Excerpted passage:
————
The sole consolation for the pro-Prussian party was their success in persuading Elizabeth not to cancel plans for Sophie’s wedding. Though Lestocq had feared the worst when the scandal broke, the empress had invested too much political capital to send the girl packing now. The sooner she married, the sooner
Russia could be rid of her meddlesome mother, and the sooner the succession could be secured. Since the couple were not yet formally engaged, and a crucial precondition of their betrothal was Sophie’s conversion to Orthodoxy, it was all the more pressing to complete her induction to the Russian faith. Frederick, who feared that her stubbornness in matters of religion would be the greatest stumbling block to the whole project, was confident that she could be brought round by careful persuasion. To make the task as painless as possible, her conversion was entrusted to Archimandrite Simon (Todorsky), a monk who had studied in Halle, the nerve centre of the Pietist religion in which she had been raised. Only 29 of his 800 books were in Russian, the overwhelming majority being in German, Latin and Greek.
48
At a time when Orthodox theologians depended so heavily on Western scholarship, it was not so difficult to argue that the two faiths were separated more by external rituals than by essential doctrine. Simon assuaged any anxieties on the former score by ascribing the Russian Church’s famously flamboyant rites to popular superstition. He probably did not have to work very hard. Sophie’s acceptance of Orthodoxy is the first clear sign of her lifelong grasp of the realities of power. Since there was plainly no alternative, she wrote coolly to her father at the beginning of May that because she could detect ‘hardly any difference’ between Orthodoxy and Lutheranism, she had already resolved to convert.
49

Following her first visit to the Trinity monastery later that month, she settled down to prepare for her baptism. Like the great majority of the Orthodox episcopate until the 1760s, Simon was a Ukrainian whose pronunciation proved controversial when she came to learn the creed. (The poet and versifier Alexander Sumarokov later blamed the ‘shameful’ influence of Ukrainian bishops for the ‘incorrect and provincial dialect’ allegedly adopted by the Russian clergy as a whole.)
50
Sophie, who was given a German translation to ensure that she grasped the meaning, eventually opted to recite the Slavonic text ‘parrot-fashion’ in the Russian diction recommended by her language tutor, Vasily Adodurov, a likeable writer and grammarian twenty years her senior who was to become a valued friend and confidant. ‘Otherwise you will make everyone laugh with your Ukrainian pronunciation,’ Peter warned.
————
Information shown:

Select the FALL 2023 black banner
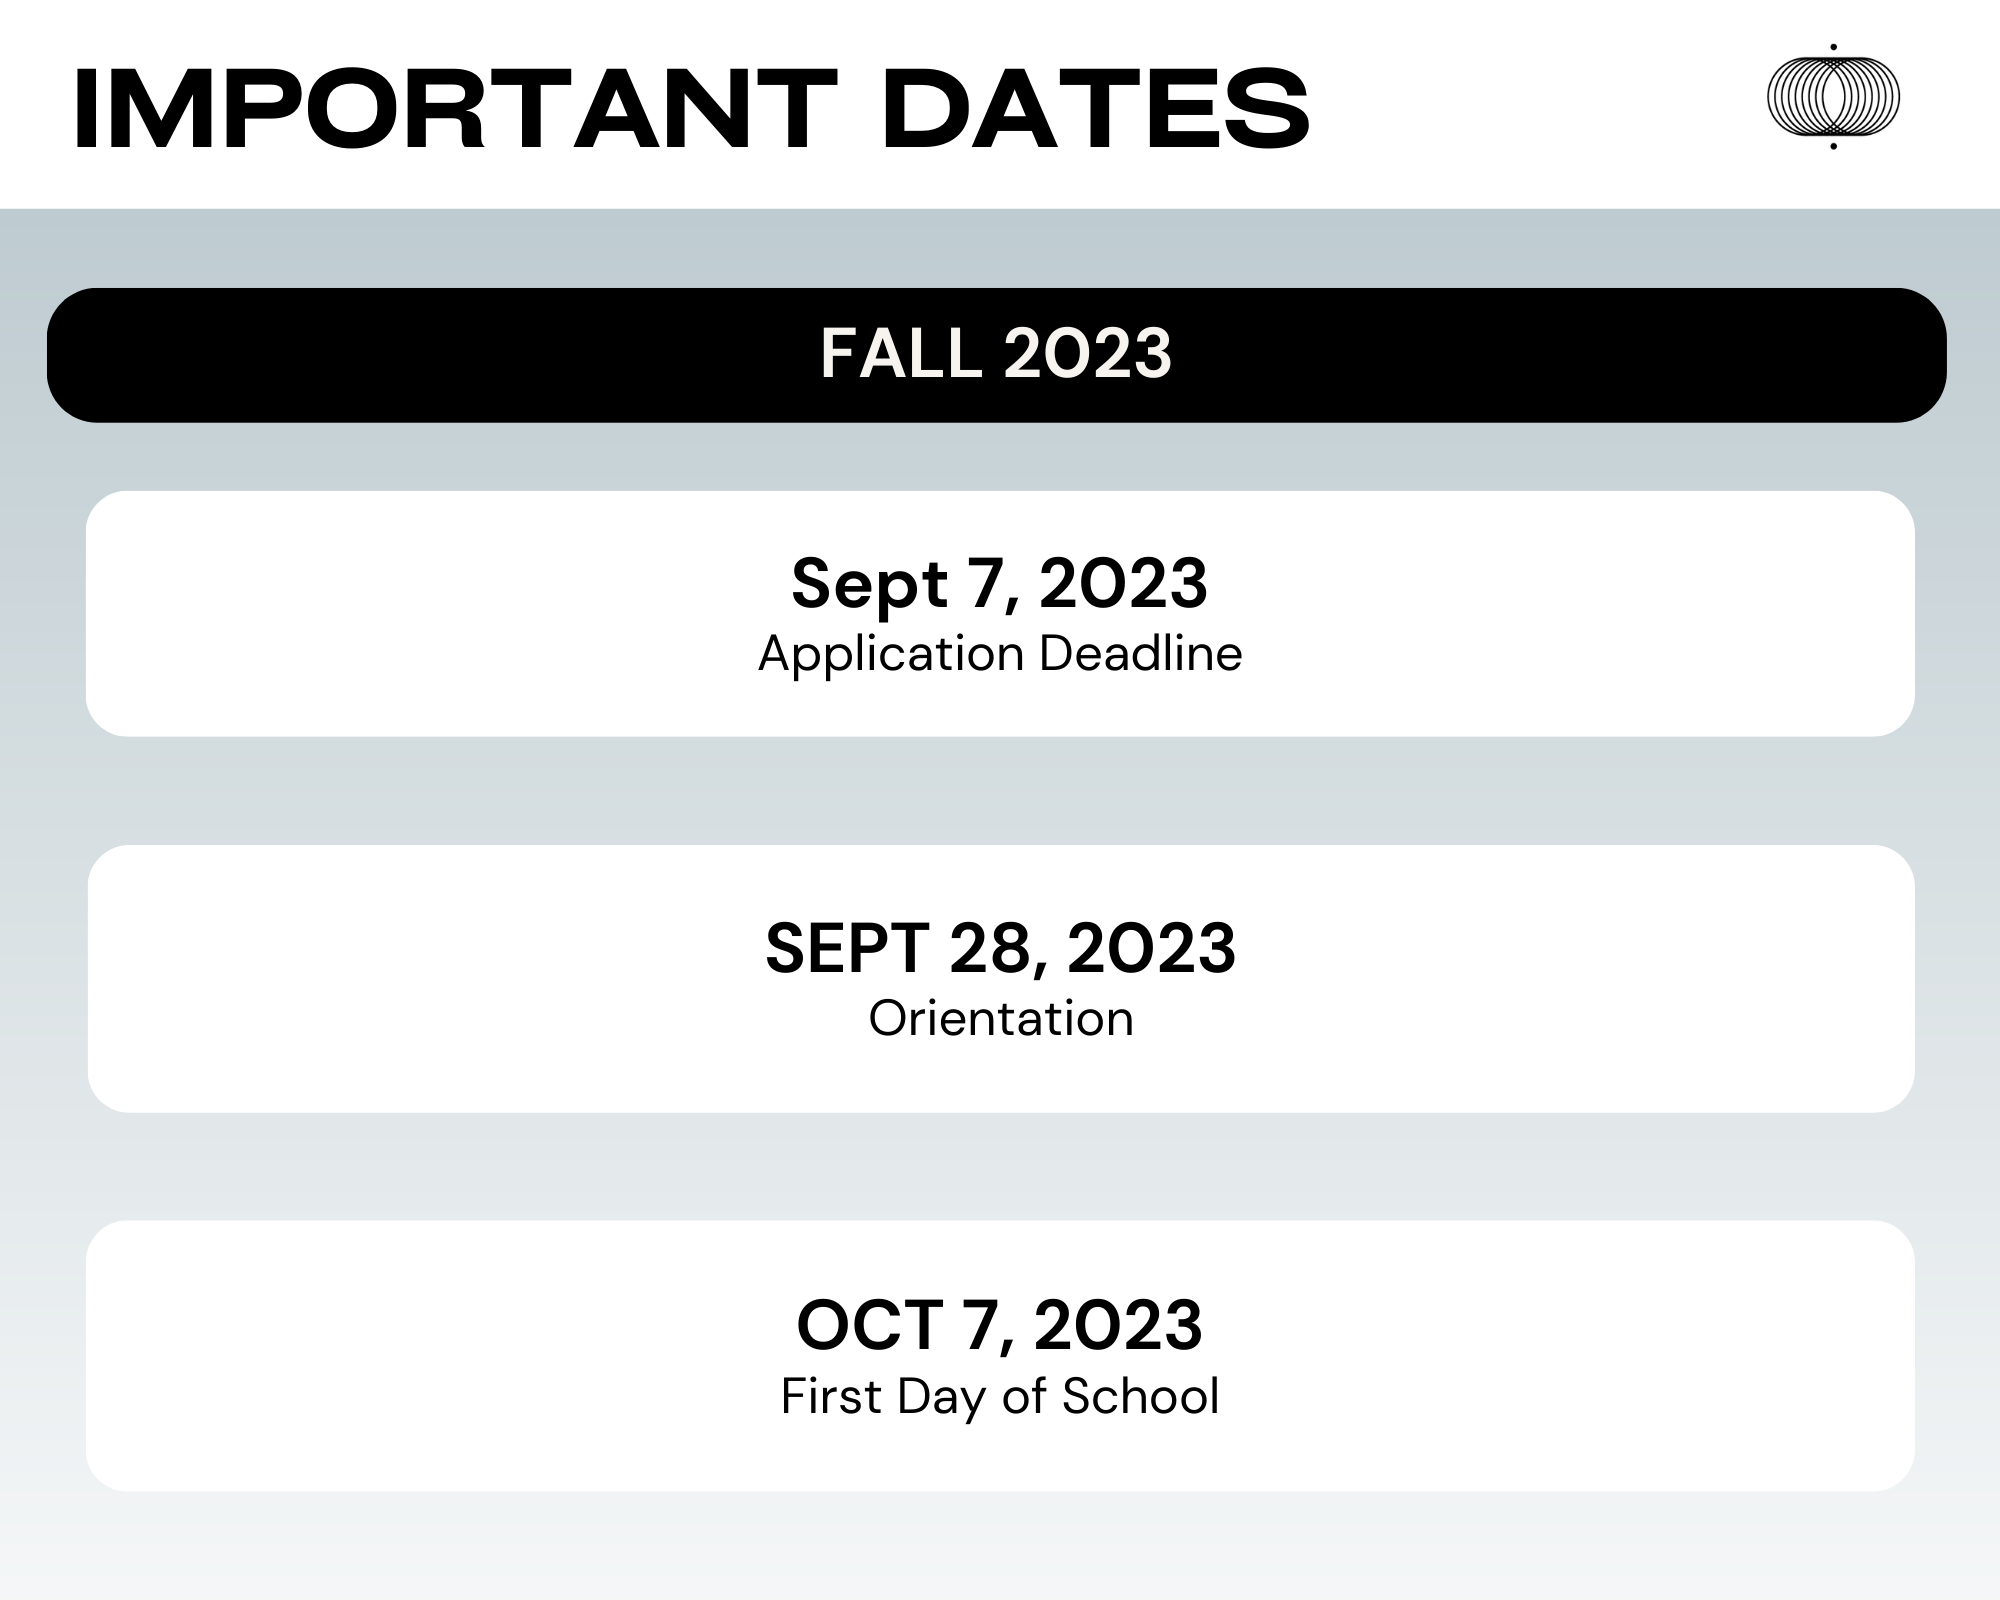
————
Parts of the exercise:
a - According to the passage on Sophie's conversion to Orthodoxy, how many of Archimandrite Simon's 800 books were in Russian?
b - Retype the stretch of the passage on Sophie's conversion to Orthodoxy from "Following her first" through "as a whole.)", keeping every word and mark unchanged.
c - Carry the passage on Sophie's conversion to Orthodoxy forward from its last sentence.

Results of the exercise:
a - Only 29 of them were in Russian.

b -
Following her first visit to the Trinity monastery later that month, she settled down to prepare for her baptism. Like the great majority of the Orthodox episcopate until the 1760s, Simon was a Ukrainian whose pronunciation proved controversial when she came to learn the creed. (The poet and versifier Alexander Sumarokov later blamed the ‘shameful’ influence of Ukrainian bishops for the ‘incorrect and provincial dialect’ allegedly adopted by the Russian clergy as a whole.)

c -
51
On the appointed day, Thursday 28 June, Elizabeth had the girl dressed in scarlet and silver to match her own costume and led her in solemn procession through packed antechambers to the chapel of the Summer Annenhof. Sophie was left kneeling at the door while the empress went in search of the abbess of the Novodevichy convent, chosen as the new convert’s baptismal sponsor in the face of fierce competition among the Court ladies. (Having already
performed this function for her nephew, Elizabeth was unable to repeat the honour for Sophie since by Orthodox tradition those who have the same baptismal witness are unable to marry.) When the ritual finally began, the girl knelt on a red cushion to receive the blessing of Amvrosy (Iushkevich), who had less than a month to live as archbishop of Novgorod. (This was the same ‘bigoted or corrupt prelate’ to whom Frederick the Great’s ambassador, Baron Mardefeld, had offered a bribe of 2000 roubles to overcome the Holy Synod’s scruples about a match between two such close relatives, with a promise to ‘triple the dose’ when the deed was done.)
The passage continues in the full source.